Maturation warehouses are incredibly special places. Stacked to the ceiling with wooden casks slowly maturing new spirit into whiskey, they release a rich aroma that simply can’t be bottled. This is the fabled angel’s share; that part of the spirit that evaporates through the wood as it matures. The air in these warehouses is heavy with a sweet perfume that escapes through the wood of the cask or barrel as the wood “breathes”. It’s a wonderful alchemy that not only matures the spirit, allowing it to become whiskey, but also creates an incredible range of flavour profiles, depth of colour, and aromas.

Irish whiskey must be matured in wood and in the majority of cases that wood is oak, American Oak to be precise.
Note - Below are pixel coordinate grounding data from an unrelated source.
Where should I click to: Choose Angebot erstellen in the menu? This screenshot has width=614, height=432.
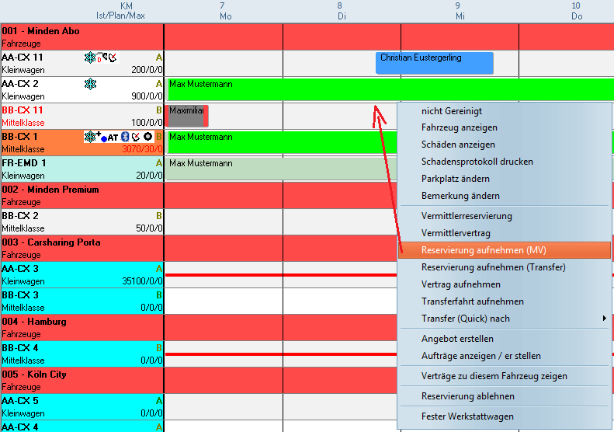[x=457, y=339]
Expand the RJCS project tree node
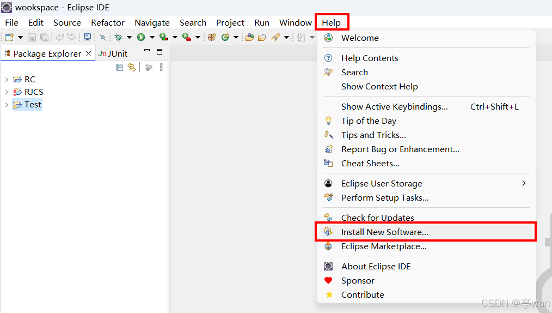 click(7, 92)
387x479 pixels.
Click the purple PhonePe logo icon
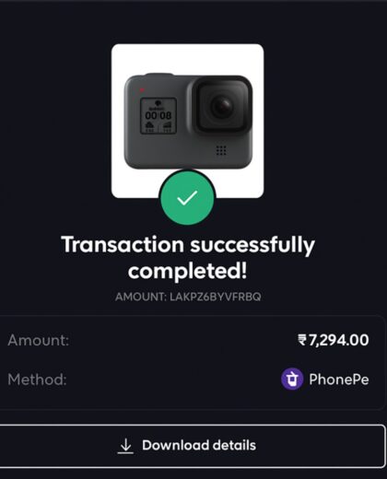click(292, 379)
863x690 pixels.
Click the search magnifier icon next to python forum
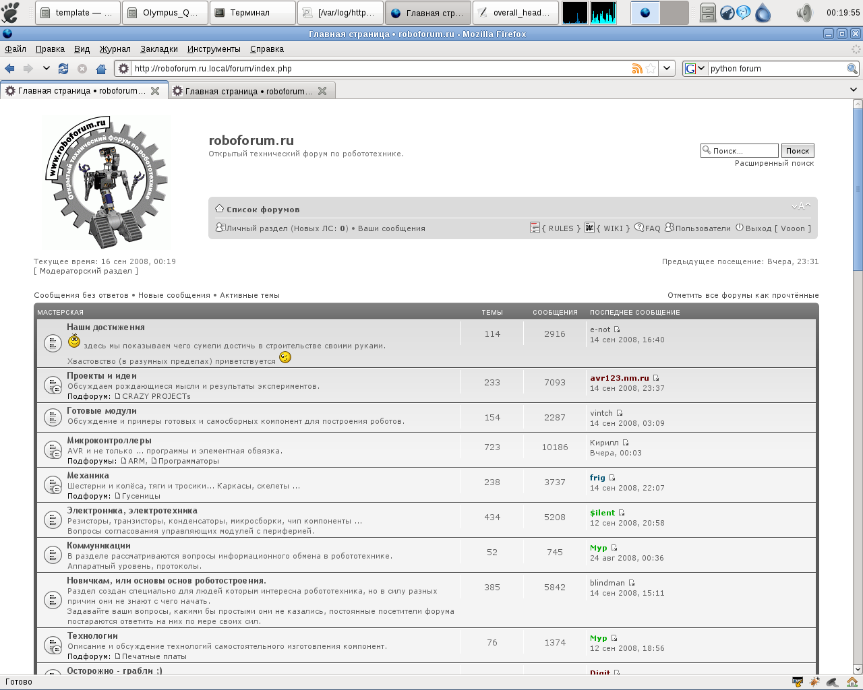pyautogui.click(x=852, y=68)
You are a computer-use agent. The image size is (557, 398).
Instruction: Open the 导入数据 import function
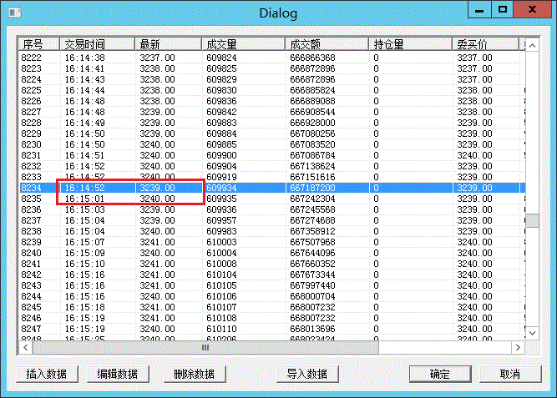click(x=306, y=374)
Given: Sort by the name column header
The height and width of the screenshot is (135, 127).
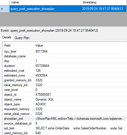Looking at the screenshot, I should point(45,3).
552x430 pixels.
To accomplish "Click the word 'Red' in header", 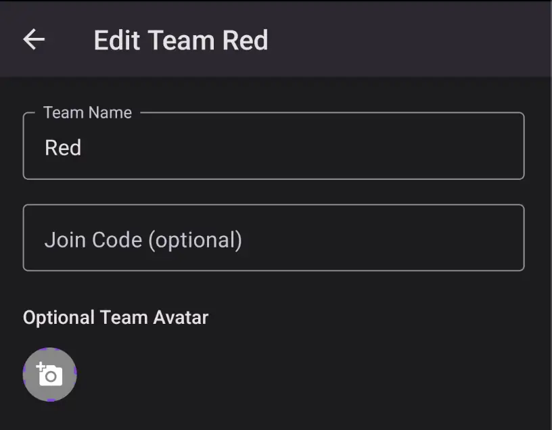I will pyautogui.click(x=245, y=40).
Since, in the USA, there is a strict policy of using only new, unseasoned oak to make bourbon there is a ready supply of ex-bourbon casks for the Irish whiskey market.

The time spent maturing that bourbon will have stripped some of the minerals from the wood that create flavour, but the bourbon in turn will have passed its own flavour properties back into the wood, and they then get transferred into the new spirit, maturing into Irish whiskey.

Irish whiskey makers also use casks that have previously stored other drinks, such as sherry or port. Each of these will have left their own signature on the wood and this too will be transferred into the new spirit. Throughout this book you will find references to the type of cask the whiskey is matured or “finished” in. Irish whiskey has to mature for at least three years in cask but it is often much longer. Once mature, a whiskey can then be “finished” in another cask or barrel, to impart new flavour profiles. Different wood types can also be introduced at this stage.

The new make spirit that goes into a cask is a clear liquid. Its final identity, once it matures, is determined by the chemical reactions that occur between the wood of the cask and the spirit itself. Once bottled, ageing stops and the whiskey is complete but, until then, it’s a wonderfully slow and exciting part of the whiskey-making process.

Anyone who journeys down the whiskey path is likely to become fascinated by this process, not least because it is an act of trust between the distiller and nature itself. The distiller and blender understand the process, choose the type of wood, and have an expectation of the result, but they can rarely predict the outcome with 100 per cent certainty. They simply have to wait and let the wood do its work.